The mathematical structure of GLIXARE introduces additional concerns. Its unnecessarily complex scaling and non-linear RD effects create unpredictable rating changes. The formula misuses RD's statistical properties and rigidly centers everything around 1500, limiting its flexibility. These issues make it poorly suited for practical applications like tracking player progress, facilitating matchmaking and subsequently its usage as ladder reqs.
## Better Ways to Use Glicko for Smogon
Instead of forcing ratings into a single number, we should be using R and RD from Glicko instead.
To quote the typical RD ranges again:
- New players: ~350
- Active players: 60-110
- Regular players: 30-80
- Very active/professional players: 20-40
We can set ladder reqs to be say R >= 1700 rating with RD <= 100 to filter out for regular players, or for professional/tournament winner adjacent players to be R>=1800 and RD <=50. This would encourage participation among excellent players who may not have the time to do ladder reqs by using a more accurate range of values instead of the artificial number like GLIXARE which is a fundamental misunderstanding of how Glicko was meant to be a statistical formula instead of an absolute number.
## Conclusion
While attempts to simplify Glicko into a single number like GLIXARE are understandable, they often sacrifice valuable information about rating uncertainty.

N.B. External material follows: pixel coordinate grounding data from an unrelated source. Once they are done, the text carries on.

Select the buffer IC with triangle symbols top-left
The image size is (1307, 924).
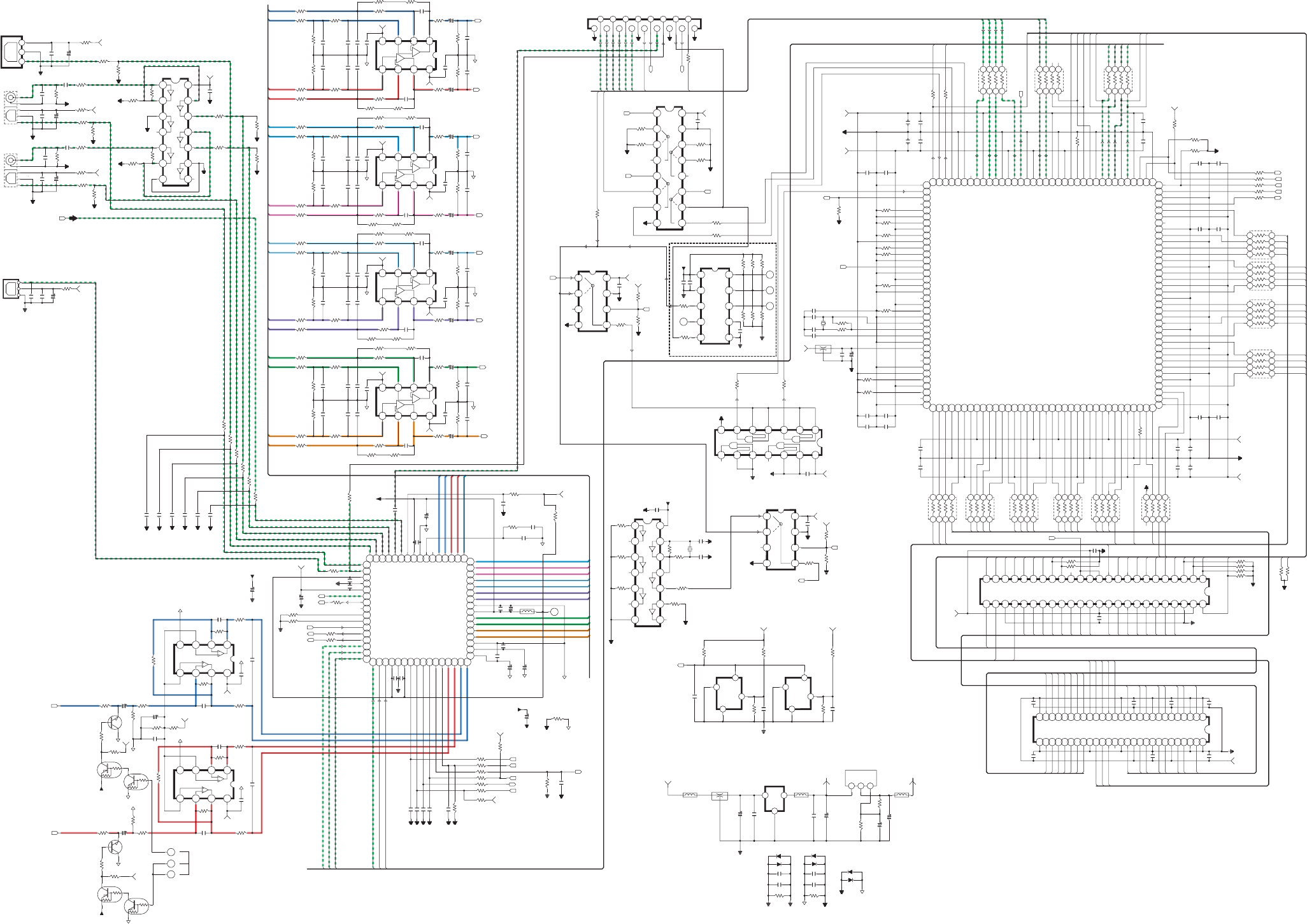click(x=175, y=132)
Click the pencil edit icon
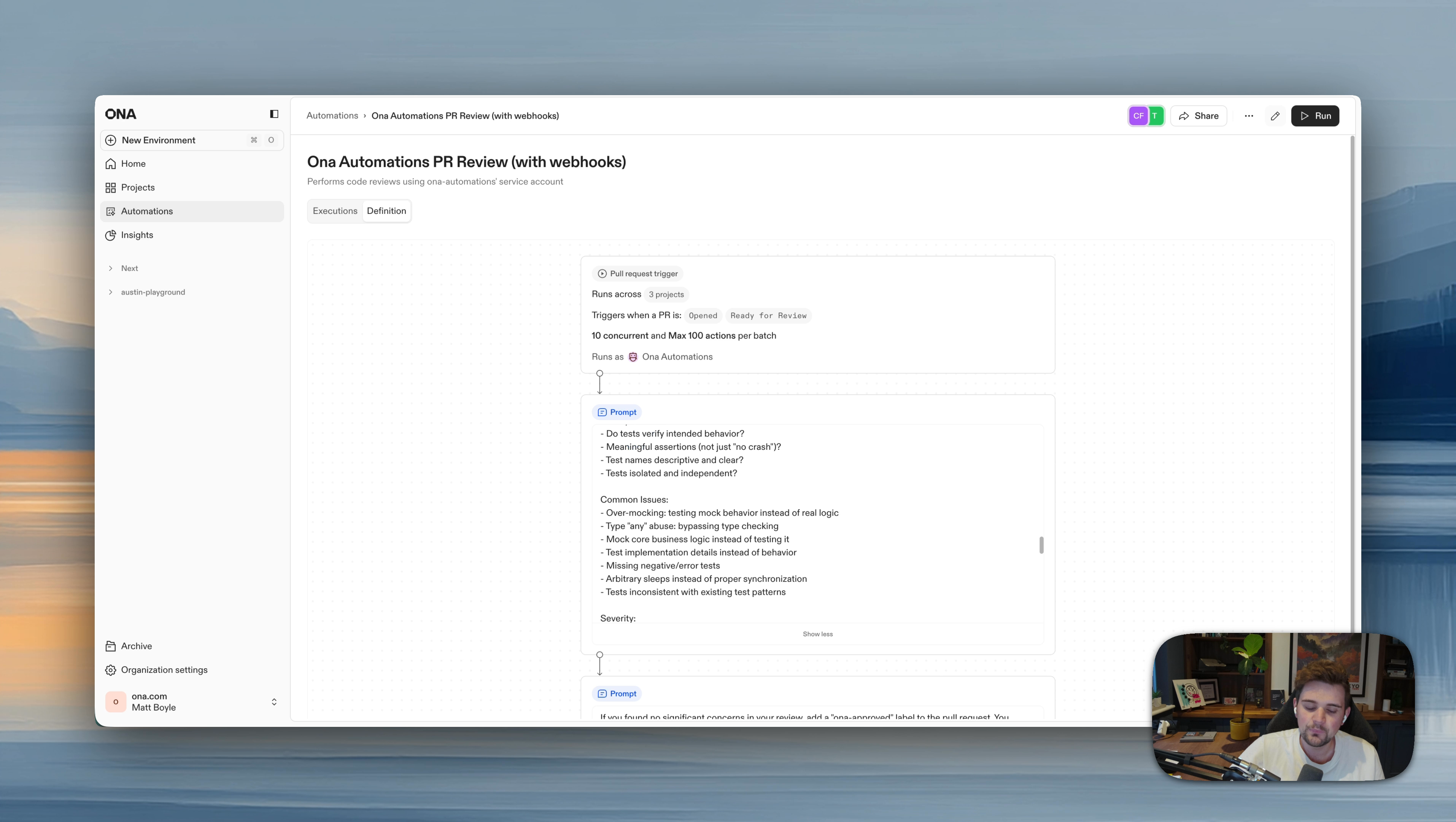The image size is (1456, 822). click(1275, 116)
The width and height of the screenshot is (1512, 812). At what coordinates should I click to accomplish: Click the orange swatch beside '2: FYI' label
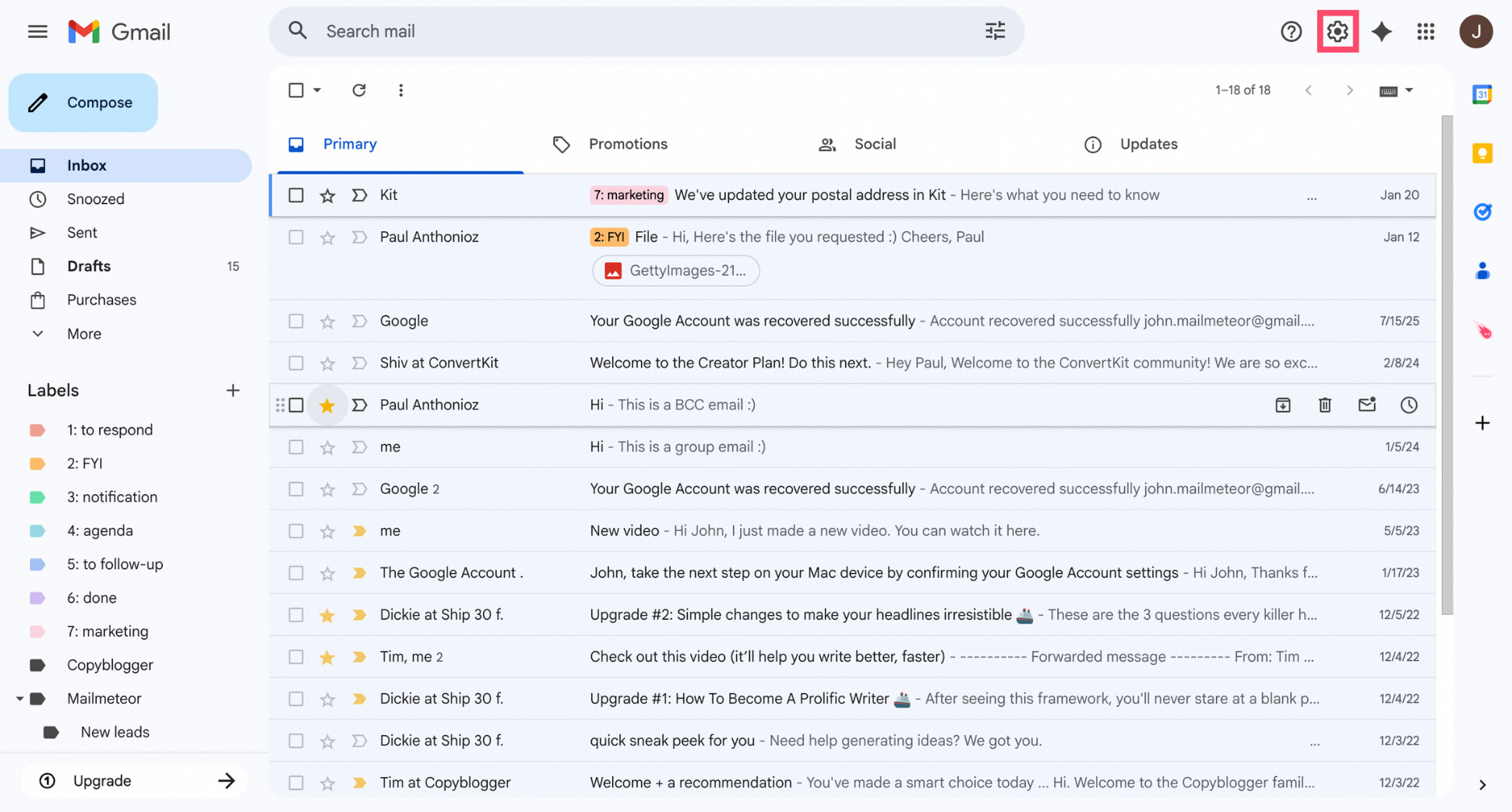pyautogui.click(x=37, y=463)

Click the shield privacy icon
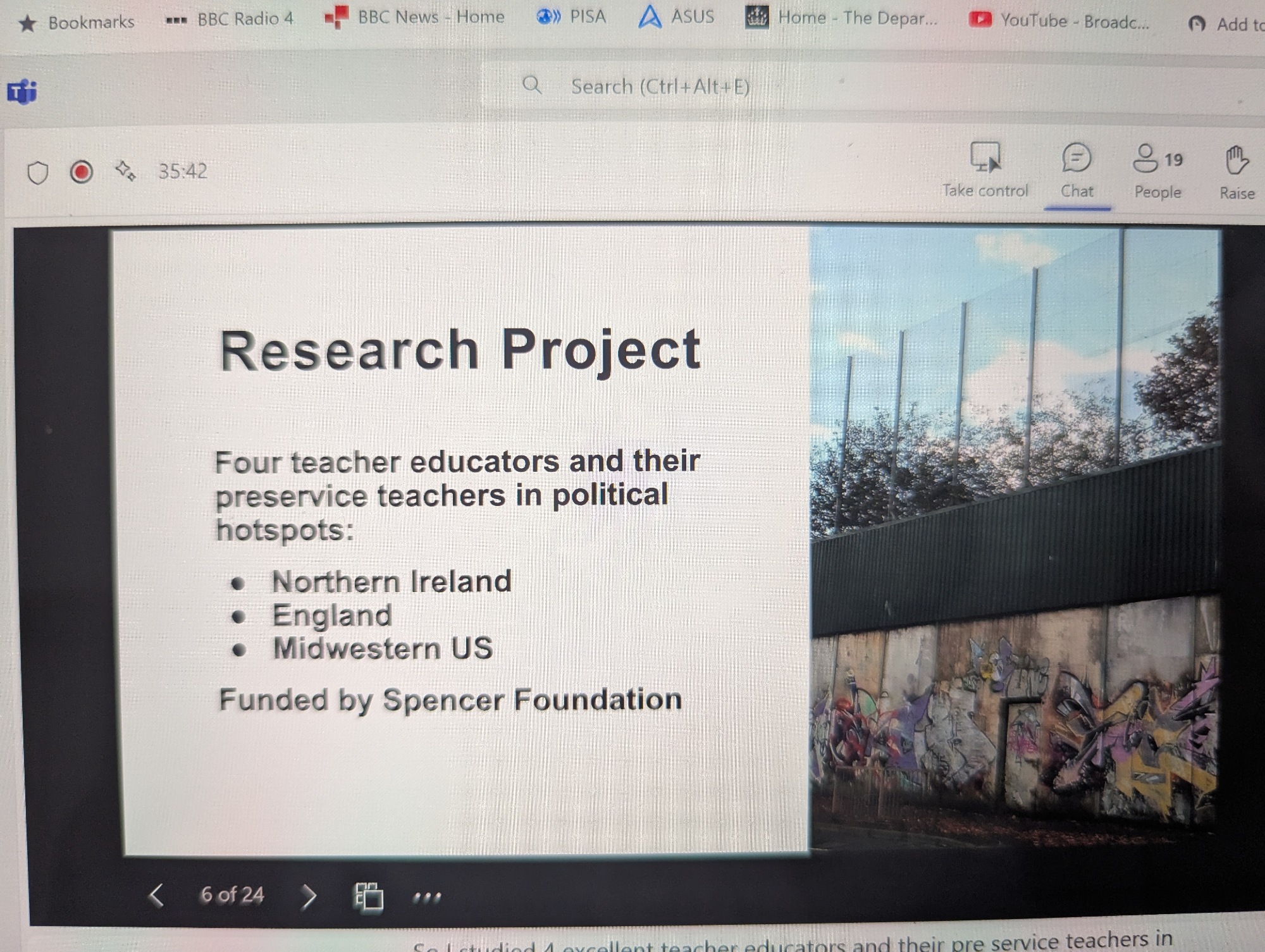[38, 173]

Instead, embrace Glicko's two-number system and use confidence intervals for tiering players. This approach provides a more nuanced and accurate picture of player skill while accounting for the natural uncertainty in skill assessment.
Remember that any rating system is a tool for approximating skill, not an absolute measure. The best systems acknowledge this uncertainty and use it to make better decisions about matchmaking, tournaments, and player progression.